Darum gehts
- Schweizer Start-up Nutriathletic befindet sich in Liquidation
- Wendy Holdener und Michelle Gisin investierten in die Firma
- Als Grund für das Aus nennt der Firmenchef Probleme mit einem Zulieferer
Die Liste an namhaften Markenbotschaftern des Schwyzer Start-ups Nutriathletic ist lang: Der Schweizer NHL-Star Timo Meier (29), die sechsfache Curling-Weltmeisterin Alina Pätz (36) und Schwinger Sven Schurtenberger (35) werben für das Produkt. Und die beiden Skistars Wendy Holdener (32) und Michelle Gisin (32) haben sogar in den Hersteller von Nahrungsmitteln für Sportler investiert.
Es macht den Anschein, als ob das 2013 gegründete ETH-Spin-off auf Erfolgskurs ist. Doch die Firma mit Sitz in Wollerau SZ ist am Ende. Sie befindet sich in Liquidation, wie dem Handelsregister zu entnehmen ist. Am 14. April wurde das Konkursverfahren eröffnet.
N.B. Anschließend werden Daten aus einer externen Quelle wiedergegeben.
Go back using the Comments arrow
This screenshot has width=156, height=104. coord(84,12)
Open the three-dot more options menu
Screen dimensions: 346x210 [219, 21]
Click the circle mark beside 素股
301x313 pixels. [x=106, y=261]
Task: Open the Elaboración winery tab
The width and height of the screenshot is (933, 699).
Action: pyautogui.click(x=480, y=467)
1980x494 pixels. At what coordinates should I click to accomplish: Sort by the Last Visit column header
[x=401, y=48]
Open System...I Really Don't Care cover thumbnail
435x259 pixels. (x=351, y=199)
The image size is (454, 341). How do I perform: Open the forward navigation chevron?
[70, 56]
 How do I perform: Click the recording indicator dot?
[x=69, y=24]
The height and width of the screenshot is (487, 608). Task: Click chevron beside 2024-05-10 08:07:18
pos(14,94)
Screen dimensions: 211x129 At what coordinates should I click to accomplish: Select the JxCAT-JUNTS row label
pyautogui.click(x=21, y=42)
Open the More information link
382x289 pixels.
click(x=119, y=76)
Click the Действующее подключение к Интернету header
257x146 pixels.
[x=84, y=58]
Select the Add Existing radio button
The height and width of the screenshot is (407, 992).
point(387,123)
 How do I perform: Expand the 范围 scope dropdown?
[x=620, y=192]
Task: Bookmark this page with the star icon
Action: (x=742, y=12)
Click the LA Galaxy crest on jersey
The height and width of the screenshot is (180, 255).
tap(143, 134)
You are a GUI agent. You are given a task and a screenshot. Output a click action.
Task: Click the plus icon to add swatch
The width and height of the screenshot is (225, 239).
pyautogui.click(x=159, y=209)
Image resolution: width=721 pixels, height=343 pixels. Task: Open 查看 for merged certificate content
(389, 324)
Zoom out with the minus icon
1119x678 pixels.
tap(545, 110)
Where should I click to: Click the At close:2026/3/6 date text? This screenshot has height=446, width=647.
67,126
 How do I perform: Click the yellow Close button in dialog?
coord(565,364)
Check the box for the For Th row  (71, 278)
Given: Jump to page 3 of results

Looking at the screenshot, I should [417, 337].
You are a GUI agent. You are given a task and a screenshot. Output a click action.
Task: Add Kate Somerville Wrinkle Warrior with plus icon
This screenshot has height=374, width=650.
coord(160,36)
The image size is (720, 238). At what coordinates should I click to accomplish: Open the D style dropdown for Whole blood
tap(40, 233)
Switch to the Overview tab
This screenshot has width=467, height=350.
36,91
Zwei Schweizer Skistars sind Aktionärinnen
Heisst: Nutriathletic entpuppt sich für die beiden Skifahrerinnen als Fehlinvestition. Ihr Geld ist futsch. Holdener stieg 2020 beim Unternehmen ein, Gisin kam ein Jahr später dazu. «Wendy Holdener und Michelle Gisin sind ab sofort beim Schweizer Sportnahrungsmittelhersteller als Aktionärinnen und Partnerinnen mit dabei», frohlockte das Unternehmen damals. Auch an den Prozessen, namentlich der Produktentwicklung, waren die beiden Athletinnen beteiligt. «Ich darf meinen eigenen Riegel machen, Michelle arbeitet an einem Pulver», sagte Holdener 2021 im Gespräch mit Blick.
Noch vor sieben Monaten feierten die Nutriathletic-Gründer und -Inhaber Verena und Piero Fontana einen Erfolg: Der Detailhändler Coop nahm das neue Sportwasser Shape ins Sortiment von 25 Coop-To-Go-Filialen in der ganzen Schweiz auf. Ein Meilenstein, dachte sich Piero Fontana. Was also ist schiefgelaufen?
Firmenchef gibt Zulieferer Schuld am Aus
Der Firmenchef nennt im Gespräch mit Blick als Grund für die Pleite grosse Probleme mit einem Zulieferer. Mit diesem tobt seit längerem ein übler Knatsch. «Wir hatten massivste Qualitätsprobleme», sagt er. So seien Waren lange nicht erhältlich gewesen, das Start-up konnte nicht liefern. «Und als sie dann da waren, waren sie nicht marktkonform», so Fontana. Er spricht von «falschen Geschmacksrichtungen» und gar «abgelaufenem Proteinpulver in einer Charge».
Der Konflikt trieb die Firma Mitte Dezember 2025 schliesslich in die Nachlassstundung – und nun in die Liquidation. Die Marke Nutriathletic verschwindet aber nicht. Die Dr. Fontana Lab GmbH, die Firma von Fontanas Frau, hat diese gekauft – und betreibt sie nun weiter. Ob die beiden Skistars auch bei der neuen Firma wieder als Teilhaberinnen mit an Bord sind, ist unklar. Fontana sagt lediglich: «Verschiedene Alt-Aktionäre bleiben investiert.»